Binoculars - What To Look For When You Buy

By: Jerry Shepard

At some time in your life, you are going to want to purchase a pair of binoculars. You might need them for bird-watching or perhaps watching a sporting event. But before you decide to walk into store which sells them you should take the time to gain as much information as possible about binoculars. You will find that this time will be well-spent when your binoculars are well matched to you.

Every description for binoculars indicates two numbers (i.e.- 7x35). The first number indicates the binoculars Magnification. The number, in our examples case, represents that the object viewed will appear to be 7 times closer than it really is. The average user should aim to purchase binoculars that have between 7x and 9x Magnification. More is not always better hoever. As the Magnification increases, so does the susceptibility of the binocular to shaking. With this in mind it is generally advised that for binoculars over 10x that they be used on a tripod to eliminate the "shaking" issue.

The second number is the Aperture (or objective lens). The objective lens determines how bright the image in your binoculars will be. It accomplishes this by letting the outside light in. The number itself is the size of the diameter of the lens. As the number gets larger, the image will be brighter.
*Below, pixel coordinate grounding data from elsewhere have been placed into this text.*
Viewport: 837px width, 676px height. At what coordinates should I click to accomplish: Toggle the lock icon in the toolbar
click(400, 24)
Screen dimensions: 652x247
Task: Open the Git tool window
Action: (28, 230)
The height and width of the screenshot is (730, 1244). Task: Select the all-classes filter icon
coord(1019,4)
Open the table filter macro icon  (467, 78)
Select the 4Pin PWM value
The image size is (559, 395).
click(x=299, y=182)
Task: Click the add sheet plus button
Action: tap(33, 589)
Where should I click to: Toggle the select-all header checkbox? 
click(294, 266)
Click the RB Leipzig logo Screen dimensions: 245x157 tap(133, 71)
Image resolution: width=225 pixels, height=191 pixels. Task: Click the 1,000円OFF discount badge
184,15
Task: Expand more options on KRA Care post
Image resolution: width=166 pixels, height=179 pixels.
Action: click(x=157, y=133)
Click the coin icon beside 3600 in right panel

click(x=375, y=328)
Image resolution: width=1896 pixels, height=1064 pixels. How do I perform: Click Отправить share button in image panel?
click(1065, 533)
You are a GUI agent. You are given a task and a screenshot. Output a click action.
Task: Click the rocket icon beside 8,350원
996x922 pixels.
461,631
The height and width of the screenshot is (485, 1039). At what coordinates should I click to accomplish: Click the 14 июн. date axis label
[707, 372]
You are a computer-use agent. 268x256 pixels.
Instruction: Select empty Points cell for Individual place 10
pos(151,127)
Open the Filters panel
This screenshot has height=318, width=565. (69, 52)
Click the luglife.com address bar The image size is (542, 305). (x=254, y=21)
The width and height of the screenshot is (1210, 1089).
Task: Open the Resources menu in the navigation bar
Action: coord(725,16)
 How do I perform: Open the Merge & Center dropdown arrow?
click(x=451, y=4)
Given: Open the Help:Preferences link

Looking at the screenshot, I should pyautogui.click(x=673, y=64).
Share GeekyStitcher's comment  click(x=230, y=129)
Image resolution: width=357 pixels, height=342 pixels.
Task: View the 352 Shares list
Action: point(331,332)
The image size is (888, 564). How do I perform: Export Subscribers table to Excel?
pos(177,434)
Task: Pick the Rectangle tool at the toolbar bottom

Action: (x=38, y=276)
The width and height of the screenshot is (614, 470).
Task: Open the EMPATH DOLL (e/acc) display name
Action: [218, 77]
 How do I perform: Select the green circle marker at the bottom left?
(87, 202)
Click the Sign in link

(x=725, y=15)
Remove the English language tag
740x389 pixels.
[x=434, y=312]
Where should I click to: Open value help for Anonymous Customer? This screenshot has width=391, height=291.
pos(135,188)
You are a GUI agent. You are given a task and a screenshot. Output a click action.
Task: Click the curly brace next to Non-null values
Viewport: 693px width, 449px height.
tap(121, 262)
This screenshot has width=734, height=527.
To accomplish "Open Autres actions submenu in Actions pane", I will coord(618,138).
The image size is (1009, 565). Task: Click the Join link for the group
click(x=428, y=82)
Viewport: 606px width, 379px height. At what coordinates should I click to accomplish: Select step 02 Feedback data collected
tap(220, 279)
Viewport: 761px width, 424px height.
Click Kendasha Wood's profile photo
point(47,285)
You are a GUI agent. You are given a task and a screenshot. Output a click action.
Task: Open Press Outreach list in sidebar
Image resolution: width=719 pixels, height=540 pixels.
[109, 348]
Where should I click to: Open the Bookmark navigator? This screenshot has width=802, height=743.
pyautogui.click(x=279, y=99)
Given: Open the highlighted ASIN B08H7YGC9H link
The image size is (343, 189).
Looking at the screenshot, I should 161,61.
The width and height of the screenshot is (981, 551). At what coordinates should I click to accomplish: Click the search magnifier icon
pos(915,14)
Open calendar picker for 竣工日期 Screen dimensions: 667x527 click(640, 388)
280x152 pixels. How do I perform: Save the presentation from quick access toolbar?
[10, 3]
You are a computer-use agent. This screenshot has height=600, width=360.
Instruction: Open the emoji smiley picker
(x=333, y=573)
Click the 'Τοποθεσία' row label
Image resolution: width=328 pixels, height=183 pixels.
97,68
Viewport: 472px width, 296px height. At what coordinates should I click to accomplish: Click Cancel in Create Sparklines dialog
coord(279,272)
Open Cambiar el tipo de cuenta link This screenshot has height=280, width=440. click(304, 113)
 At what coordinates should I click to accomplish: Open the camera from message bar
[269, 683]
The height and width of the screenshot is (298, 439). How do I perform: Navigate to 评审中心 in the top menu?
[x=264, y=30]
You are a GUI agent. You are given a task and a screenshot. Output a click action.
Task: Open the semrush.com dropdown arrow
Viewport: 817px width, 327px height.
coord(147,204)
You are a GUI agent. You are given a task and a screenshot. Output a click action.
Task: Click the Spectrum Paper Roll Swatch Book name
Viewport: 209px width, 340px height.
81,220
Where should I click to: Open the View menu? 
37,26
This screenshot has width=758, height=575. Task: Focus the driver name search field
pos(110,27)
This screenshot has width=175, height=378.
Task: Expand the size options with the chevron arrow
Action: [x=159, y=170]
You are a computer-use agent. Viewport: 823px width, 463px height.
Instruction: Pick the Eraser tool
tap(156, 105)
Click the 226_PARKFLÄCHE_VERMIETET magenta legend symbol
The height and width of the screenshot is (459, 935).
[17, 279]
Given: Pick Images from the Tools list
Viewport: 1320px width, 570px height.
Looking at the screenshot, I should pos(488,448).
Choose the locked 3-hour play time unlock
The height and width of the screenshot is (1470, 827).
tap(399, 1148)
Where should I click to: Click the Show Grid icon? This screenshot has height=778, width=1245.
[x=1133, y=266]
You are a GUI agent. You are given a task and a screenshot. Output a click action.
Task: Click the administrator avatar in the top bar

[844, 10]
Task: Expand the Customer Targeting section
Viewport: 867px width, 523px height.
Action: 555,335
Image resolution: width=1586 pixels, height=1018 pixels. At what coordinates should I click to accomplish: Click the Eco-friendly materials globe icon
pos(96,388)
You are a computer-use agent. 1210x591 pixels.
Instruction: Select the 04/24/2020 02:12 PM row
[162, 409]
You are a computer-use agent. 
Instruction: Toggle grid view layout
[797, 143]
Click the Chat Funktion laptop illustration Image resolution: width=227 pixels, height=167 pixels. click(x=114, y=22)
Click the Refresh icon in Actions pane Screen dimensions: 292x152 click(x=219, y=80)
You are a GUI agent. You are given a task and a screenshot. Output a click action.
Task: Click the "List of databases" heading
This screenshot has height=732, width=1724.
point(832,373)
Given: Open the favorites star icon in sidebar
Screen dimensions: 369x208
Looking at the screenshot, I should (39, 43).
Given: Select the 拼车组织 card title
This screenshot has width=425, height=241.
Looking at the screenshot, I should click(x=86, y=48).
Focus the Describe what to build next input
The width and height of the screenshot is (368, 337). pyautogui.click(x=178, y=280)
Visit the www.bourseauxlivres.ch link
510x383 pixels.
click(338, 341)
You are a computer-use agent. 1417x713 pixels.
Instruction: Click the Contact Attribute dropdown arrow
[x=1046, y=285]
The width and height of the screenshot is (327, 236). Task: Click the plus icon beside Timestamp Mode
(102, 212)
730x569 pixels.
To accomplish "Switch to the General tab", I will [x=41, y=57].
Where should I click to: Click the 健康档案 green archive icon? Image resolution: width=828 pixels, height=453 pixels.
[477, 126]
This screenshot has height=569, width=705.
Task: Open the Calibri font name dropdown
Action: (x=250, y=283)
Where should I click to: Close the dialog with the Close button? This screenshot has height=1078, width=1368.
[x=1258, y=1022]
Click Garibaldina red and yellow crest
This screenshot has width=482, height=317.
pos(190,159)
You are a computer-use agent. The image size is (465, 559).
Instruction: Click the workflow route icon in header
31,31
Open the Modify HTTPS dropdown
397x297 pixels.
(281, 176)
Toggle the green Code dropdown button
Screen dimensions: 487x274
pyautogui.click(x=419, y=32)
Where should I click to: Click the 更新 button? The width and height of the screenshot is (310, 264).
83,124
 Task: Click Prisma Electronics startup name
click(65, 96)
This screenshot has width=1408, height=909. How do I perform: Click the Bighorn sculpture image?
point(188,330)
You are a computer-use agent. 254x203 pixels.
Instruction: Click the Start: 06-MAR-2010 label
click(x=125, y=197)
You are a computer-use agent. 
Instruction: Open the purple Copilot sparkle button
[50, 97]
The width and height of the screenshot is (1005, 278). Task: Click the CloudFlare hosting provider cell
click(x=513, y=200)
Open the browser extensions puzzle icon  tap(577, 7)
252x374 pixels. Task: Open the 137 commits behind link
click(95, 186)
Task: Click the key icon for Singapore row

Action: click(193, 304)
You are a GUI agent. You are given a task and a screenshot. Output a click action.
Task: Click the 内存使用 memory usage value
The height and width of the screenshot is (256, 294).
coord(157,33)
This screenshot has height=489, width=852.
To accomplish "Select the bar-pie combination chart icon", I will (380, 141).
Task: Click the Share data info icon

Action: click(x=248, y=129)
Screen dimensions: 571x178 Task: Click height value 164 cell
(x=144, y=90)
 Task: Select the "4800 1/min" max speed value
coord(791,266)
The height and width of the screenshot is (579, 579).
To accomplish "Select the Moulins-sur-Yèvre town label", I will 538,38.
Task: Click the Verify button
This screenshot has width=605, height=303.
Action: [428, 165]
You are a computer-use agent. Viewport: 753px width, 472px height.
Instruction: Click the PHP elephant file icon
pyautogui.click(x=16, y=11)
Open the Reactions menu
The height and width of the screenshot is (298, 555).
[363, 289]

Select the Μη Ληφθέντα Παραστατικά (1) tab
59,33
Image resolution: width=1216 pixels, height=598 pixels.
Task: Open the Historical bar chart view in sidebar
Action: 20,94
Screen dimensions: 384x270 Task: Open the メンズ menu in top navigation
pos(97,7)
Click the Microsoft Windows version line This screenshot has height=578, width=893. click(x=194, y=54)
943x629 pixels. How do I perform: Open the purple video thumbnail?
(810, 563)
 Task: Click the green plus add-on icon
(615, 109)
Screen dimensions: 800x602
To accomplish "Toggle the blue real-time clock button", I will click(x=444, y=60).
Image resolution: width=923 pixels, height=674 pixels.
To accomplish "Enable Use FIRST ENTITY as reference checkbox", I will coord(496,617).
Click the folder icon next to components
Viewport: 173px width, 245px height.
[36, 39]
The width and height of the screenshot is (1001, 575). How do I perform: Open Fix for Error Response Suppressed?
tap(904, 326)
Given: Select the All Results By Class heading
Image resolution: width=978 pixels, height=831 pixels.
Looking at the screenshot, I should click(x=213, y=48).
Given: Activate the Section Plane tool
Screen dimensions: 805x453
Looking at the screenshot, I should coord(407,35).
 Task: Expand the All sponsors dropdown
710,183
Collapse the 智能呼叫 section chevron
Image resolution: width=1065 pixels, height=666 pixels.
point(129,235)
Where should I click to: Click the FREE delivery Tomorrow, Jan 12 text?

Bigger is not always better however as the larger the Aperture, the heavier the binoculars. The average user should look to have an Aperture which is 5x the Magnification (i.e. - 7x35)

The coating of the lens is also of great importance. The coating reduces the amount of unfocused light which bounces around inside the binoculars. This is called fragmenting. There are four different types of lens coating. The least effective is Coating. The next effective is Multi Coated. The Fully Coated and Fully Multi Coated type round out the different options for lens coating (Fully Multi Coated is the best). As the coating increases in quality, the picture quality improves and your enjoyment will increase.

Another factor to pay attention to is the Field of View. The Field of View refers to the measurement of the viewing area which lies 1000 yards from where you are located. One thing to consider is that with most binoculars, the Magnification and the Field of View are inverse to each other. So if you have a binocular that has high Magnification, the Field of View will be lower.

These are some of the technical factors one must understand when considering a specific model of binocular.

Good luck and happy viewing!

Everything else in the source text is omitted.